## Dataset records
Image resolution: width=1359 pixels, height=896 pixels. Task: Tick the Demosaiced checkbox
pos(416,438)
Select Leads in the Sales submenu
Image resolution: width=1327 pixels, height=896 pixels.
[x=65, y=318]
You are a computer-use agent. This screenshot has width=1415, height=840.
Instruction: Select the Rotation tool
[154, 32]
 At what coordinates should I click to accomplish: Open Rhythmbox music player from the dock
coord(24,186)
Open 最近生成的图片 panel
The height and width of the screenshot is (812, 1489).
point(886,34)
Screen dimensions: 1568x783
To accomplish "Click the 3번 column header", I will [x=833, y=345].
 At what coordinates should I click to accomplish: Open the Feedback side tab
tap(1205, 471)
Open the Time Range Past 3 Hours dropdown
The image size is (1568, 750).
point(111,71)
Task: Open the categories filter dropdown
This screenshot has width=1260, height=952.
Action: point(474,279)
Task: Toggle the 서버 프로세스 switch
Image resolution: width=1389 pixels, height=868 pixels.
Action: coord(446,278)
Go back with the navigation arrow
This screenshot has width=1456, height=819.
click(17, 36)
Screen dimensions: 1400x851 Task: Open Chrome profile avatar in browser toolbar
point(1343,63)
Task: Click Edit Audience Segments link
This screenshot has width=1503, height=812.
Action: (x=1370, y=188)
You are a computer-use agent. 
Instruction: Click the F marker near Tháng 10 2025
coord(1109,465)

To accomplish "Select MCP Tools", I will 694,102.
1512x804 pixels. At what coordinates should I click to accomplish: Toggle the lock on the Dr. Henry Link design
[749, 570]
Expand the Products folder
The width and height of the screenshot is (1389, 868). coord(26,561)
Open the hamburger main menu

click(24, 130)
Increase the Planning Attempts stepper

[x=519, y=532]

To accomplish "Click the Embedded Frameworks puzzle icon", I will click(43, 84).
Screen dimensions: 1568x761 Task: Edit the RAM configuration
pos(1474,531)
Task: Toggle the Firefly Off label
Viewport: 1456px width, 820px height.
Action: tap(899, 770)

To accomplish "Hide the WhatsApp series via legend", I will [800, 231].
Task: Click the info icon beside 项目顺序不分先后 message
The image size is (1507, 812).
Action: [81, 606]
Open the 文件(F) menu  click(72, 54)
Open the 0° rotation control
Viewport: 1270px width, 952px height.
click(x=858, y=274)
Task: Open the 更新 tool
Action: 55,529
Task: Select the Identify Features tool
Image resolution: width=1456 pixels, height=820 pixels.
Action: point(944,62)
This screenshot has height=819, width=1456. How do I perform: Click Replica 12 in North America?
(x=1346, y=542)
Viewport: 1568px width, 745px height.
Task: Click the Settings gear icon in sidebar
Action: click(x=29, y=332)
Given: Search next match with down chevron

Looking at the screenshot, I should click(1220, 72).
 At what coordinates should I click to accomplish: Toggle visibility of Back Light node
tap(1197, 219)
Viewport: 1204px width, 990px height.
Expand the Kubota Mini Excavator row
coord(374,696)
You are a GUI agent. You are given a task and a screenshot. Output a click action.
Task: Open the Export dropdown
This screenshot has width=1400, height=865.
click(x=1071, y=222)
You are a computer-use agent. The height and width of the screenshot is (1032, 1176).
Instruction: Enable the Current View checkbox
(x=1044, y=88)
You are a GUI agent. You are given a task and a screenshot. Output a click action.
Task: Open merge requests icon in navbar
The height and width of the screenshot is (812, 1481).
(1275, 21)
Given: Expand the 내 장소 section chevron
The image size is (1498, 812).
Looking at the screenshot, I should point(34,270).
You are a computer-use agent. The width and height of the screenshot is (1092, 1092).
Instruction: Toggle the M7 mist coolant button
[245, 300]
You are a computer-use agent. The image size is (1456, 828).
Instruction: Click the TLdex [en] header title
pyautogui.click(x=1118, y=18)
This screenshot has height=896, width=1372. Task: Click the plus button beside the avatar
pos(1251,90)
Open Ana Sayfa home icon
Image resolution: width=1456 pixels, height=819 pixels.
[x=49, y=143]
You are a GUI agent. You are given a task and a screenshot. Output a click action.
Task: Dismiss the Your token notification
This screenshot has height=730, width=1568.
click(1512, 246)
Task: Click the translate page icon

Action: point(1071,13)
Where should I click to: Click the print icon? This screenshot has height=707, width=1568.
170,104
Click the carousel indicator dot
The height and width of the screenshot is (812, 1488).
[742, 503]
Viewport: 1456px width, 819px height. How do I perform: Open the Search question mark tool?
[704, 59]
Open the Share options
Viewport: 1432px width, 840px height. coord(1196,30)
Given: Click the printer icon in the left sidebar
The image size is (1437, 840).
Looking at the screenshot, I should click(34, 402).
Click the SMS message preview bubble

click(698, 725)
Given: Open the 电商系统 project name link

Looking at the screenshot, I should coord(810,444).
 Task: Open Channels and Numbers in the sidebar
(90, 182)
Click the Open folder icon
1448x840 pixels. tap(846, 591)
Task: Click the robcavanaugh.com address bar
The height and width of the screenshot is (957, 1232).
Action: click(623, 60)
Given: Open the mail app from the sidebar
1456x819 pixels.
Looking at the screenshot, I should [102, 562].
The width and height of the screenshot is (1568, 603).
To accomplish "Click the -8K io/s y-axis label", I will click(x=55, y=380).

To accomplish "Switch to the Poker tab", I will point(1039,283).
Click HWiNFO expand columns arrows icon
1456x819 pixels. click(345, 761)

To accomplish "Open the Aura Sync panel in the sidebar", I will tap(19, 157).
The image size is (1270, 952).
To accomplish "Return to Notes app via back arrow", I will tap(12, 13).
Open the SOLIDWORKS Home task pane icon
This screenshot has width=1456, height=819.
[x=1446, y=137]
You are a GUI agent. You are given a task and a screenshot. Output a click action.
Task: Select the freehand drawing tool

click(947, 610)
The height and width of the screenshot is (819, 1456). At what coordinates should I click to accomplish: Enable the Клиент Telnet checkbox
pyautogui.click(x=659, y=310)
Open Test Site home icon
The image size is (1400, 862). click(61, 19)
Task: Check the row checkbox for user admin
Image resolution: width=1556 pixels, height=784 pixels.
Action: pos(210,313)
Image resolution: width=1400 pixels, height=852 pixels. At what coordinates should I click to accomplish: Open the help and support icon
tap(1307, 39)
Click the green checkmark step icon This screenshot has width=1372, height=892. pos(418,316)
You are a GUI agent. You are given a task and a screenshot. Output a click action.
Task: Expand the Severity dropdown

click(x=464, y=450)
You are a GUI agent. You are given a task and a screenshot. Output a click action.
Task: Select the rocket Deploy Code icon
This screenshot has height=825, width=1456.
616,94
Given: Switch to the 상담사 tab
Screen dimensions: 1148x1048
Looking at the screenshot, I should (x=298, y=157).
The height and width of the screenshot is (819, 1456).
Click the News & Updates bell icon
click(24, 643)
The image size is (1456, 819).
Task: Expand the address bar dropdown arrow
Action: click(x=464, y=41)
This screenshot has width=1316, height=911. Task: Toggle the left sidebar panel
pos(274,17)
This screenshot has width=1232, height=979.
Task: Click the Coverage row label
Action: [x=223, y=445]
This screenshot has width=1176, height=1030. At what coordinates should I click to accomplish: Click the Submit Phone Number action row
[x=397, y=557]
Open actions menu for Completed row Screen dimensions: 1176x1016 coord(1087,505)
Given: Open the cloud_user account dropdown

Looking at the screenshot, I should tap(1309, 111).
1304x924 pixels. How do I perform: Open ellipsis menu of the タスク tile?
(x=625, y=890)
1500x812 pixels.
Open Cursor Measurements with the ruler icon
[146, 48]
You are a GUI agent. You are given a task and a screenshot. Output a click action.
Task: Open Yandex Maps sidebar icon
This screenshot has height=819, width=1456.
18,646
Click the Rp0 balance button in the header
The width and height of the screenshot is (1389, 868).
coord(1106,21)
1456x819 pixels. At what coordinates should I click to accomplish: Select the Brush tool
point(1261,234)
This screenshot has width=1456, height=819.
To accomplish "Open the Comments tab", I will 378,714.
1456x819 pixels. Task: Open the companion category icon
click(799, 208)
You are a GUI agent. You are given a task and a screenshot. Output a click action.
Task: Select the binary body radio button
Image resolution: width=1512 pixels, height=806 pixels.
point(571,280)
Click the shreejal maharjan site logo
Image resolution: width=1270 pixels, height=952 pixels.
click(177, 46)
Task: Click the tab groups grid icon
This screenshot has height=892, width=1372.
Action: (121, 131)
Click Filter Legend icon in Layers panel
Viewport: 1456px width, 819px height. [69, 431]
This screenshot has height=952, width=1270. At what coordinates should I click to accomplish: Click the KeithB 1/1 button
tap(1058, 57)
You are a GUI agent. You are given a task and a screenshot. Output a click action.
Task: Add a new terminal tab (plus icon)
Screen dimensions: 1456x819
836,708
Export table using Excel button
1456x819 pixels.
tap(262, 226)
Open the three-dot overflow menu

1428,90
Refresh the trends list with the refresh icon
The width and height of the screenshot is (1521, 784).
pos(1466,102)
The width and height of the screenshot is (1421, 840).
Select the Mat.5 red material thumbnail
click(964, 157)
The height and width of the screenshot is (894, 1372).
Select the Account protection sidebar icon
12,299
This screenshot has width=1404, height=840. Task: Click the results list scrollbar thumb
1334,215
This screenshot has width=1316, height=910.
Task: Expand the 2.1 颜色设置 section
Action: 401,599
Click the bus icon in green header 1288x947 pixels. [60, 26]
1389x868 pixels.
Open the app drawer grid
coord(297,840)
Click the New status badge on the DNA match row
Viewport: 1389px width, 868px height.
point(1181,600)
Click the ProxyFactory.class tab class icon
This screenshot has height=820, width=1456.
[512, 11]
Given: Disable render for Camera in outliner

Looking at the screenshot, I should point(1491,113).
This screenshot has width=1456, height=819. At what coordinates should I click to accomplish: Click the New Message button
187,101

## WORK REQUIRED
Set down exactly the lines from the start of the records to the line with "Task: Toggle the 서버 프로세스 switch". Include that line, and add nothing more.

## OUTPUT FOR THIS TASK
Image resolution: width=1359 pixels, height=896 pixels. Task: Tick the Demosaiced checkbox
pos(416,438)
Select Leads in the Sales submenu
Image resolution: width=1327 pixels, height=896 pixels.
[x=65, y=318]
You are a computer-use agent. This screenshot has width=1415, height=840.
Instruction: Select the Rotation tool
[154, 32]
 At what coordinates should I click to accomplish: Open Rhythmbox music player from the dock
coord(24,186)
Open 最近生成的图片 panel
The height and width of the screenshot is (812, 1489).
point(886,34)
Screen dimensions: 1568x783
To accomplish "Click the 3번 column header", I will [x=833, y=345].
 At what coordinates should I click to accomplish: Open the Feedback side tab
tap(1205, 471)
Open the Time Range Past 3 Hours dropdown
The image size is (1568, 750).
point(111,71)
Task: Open the categories filter dropdown
This screenshot has width=1260, height=952.
Action: point(474,279)
Task: Toggle the 서버 프로세스 switch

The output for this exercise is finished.